In the sixteenth century, colonists from the Old World brought wheat to the New World: The Spanish introduced it to Argentina, Chile, and California where the cereal flourished in climates and soils that closely resembled the lands where it already had been grown for thousands of years (Crosby 1986; Aschmann 1991: 33-5). The political and social dominance of European imperialists in these new lands and the long history of wheat farming in the Old World—where crop and weeds had adapted to a wide range of temperature, light, and rainfall conditions (Crosby 1986)—largely accounts for the fact that wheat is one of the world’s most significant crops today. Its domestication is a continuing process, with yearly genetic improvements of different strains through breeding and new gene-splicing techniques (Heyne and Smith 1967).

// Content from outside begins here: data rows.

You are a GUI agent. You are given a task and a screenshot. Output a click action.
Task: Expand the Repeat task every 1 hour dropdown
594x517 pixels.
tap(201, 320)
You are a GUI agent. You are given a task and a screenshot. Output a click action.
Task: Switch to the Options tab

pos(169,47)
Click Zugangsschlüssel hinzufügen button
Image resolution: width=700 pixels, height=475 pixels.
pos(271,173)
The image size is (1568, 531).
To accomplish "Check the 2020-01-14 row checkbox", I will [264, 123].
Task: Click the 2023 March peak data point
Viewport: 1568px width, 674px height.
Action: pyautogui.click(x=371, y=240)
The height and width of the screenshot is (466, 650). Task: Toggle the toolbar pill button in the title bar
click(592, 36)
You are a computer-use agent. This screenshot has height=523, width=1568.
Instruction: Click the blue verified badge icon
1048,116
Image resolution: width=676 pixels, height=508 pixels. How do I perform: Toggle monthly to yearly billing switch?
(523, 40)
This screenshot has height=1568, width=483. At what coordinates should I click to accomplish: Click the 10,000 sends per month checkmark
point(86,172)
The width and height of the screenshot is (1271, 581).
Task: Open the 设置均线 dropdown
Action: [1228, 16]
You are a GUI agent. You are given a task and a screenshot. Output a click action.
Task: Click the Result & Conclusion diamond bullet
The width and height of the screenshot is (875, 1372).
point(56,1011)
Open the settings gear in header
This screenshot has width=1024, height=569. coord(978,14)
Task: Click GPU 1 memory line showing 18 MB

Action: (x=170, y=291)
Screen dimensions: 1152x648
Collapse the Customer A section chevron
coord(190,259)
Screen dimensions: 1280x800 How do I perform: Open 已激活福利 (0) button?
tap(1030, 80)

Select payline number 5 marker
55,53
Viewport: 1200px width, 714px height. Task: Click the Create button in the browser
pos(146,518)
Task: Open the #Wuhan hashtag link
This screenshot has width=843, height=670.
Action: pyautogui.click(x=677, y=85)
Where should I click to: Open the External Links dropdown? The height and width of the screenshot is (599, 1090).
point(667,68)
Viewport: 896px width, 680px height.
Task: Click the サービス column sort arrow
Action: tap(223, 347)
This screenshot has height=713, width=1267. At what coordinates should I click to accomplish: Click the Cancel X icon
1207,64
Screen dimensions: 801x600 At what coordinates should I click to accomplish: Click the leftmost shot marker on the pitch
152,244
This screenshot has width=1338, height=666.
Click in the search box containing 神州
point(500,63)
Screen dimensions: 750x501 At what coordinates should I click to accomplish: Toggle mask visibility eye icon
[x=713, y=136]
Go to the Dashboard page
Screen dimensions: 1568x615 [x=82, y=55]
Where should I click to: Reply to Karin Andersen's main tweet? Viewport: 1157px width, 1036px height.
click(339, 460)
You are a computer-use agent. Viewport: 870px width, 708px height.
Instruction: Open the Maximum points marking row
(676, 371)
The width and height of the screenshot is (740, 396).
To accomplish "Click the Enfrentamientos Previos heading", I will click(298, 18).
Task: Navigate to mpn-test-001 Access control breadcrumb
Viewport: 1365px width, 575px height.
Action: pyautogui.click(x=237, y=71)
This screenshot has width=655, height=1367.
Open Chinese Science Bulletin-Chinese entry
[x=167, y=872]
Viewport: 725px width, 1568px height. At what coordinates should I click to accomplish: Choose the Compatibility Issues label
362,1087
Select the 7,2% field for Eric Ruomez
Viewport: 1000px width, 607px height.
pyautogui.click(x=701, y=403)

Botanical and archaeological evidence for wheat domestication constitutes one of the most comprehensive case studies in the origins of agriculture. Some of the issues discussed in this chapter remain unresolved. For many of the domesticated wheats, including the primitive first wheats (einkorn and emmer), the integration of botanical and archaeological evidence indicates where and approximately when people entered into the mutualistic relationship that domesticated both humans and their wheats. Less is understood about the origins of hexaploid wheats, largely because the results of archaeological investigations in central Asia have long been inaccessible to Western prehistorians.5 From botanical studies, however, we can (1) trace the wild ancestors of modern wheats, (2) suggest that isolated events led to the domestication of each species, and (3) reconstruct the environmental constraints within which the first farmers planted and reaped.
Yet, some debate still continues over the question of how wheat was domesticated. Did people in many communities independently select easily harvested plants from weedy wild emmer growing on their dump heaps (Blumler and Byrne 1991)? Or did they, as most believe, deliberately harvest and sow fully wild wheats and in the process domesticate them (Unger-Hamilton 1989; Hillman and Davies 1990; Anderson-Gerfaud, Deraprahamian, and Willcox 1991: 217)? Related questions, of course, follow: Did this latter process happen once or often, and did the first true farmers move these wild plants to seasonally flooded or supplementally watered soils as part of the domestication process?
Scholars also continue to discuss why people began to domesticate wheat in the first place some 10,000 years ago as part of the larger question of the origins of agriculture. Although most agree that many factors were involved in the Near East and that they converged at the end of the Pleistocene, there is no agreement about which factor or combination of factors was most important (for example, Graber 1992; Hole and McCorriston 1992). But because there are no written Neolithic versions of the original crop plants (compare Hodder 1990: 20-1), it is up to us—at the interdisciplinary junction of archaeology and botany—to continue to reconstruct this evolutionary and cultural process in human history.